Know your Scottish Salmon

Have your say on how planning permission is given in Scotland for aquaculture sites and more.

Figure 1. Scottish open-net salmon farm.




Fidra’s position on the present planning process for aquaculture sites, and how it should be improved.

Scotland’s fourth National Planning Framework (NPF4) is the Scottish Government’s long-term plan to guide where development and infrastructure in Scotland takes place.  It will play a critical role to guide all planning decisions in Scotland for years to come, and is under consultation until 31st March 2022[1]. Anyone can respond to the consultation and if communities are concerned about the scale of developments in their local area this is a rare opportunity to put views to the Scottish Government directly.

The NPF4 is especially relevant to communities that are local to salmon farms in Scotland, as planning permission is required from the relevant local authority for a new farm or any changes to an existing farm’s structure, such as increasing the size.

NPF4 and aquaculture

Policy 21 in the draft NPF4 covers aquaculture and is relevant to the Scottish salmon farming industry, which has to comply with planning regulations. The current application process for new salmon farms consists of two public consultations: one for a Scottish Environment Protection Agency (SEPA) Controlled Activities Regulations (CAR) Licence and a second for Local Authority planning permission. To give applications proper consideration, Local Authority planning teams should fully understand the impacts that the farming of Atlantic salmon in Scotland has on the marine and freshwater environment.  The continued use of open-net pens can lead to significant impacts from the use of chemical treatments and the discharge of the waste products of the fish.

## Given problem A
In the salmon planning text, copy word for word the passage starting with "Fidra’s position on" and going on through "increasing the size.".
## Given problem B
Answer these questions from the salmon planning text:
(i) Until what date is the NPF4 under consultation?
(ii) Which policy in the draft NPF4 covers aquaculture?
(iii) How many public consultations make up the current application process for new salmon farms?

## Collected material
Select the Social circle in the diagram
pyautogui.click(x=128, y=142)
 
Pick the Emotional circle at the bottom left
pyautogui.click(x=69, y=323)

## Problem solution A
Fidra’s position on the present planning process for aquaculture sites, and how it should be improved.

Scotland’s fourth National Planning Framework (NPF4) is the Scottish Government’s long-term plan to guide where development and infrastructure in Scotland takes place.  It will play a critical role to guide all planning decisions in Scotland for years to come, and is under consultation until 31st March 2022[1]. Anyone can respond to the consultation and if communities are concerned about the scale of developments in their local area this is a rare opportunity to put views to the Scottish Government directly.

The NPF4 is especially relevant to communities that are local to salmon farms in Scotland, as planning permission is required from the relevant local authority for a new farm or any changes to an existing farm’s structure, such as increasing the size.

## Problem solution B
(i) 31st March 2022
(ii) Policy 21
(iii) Two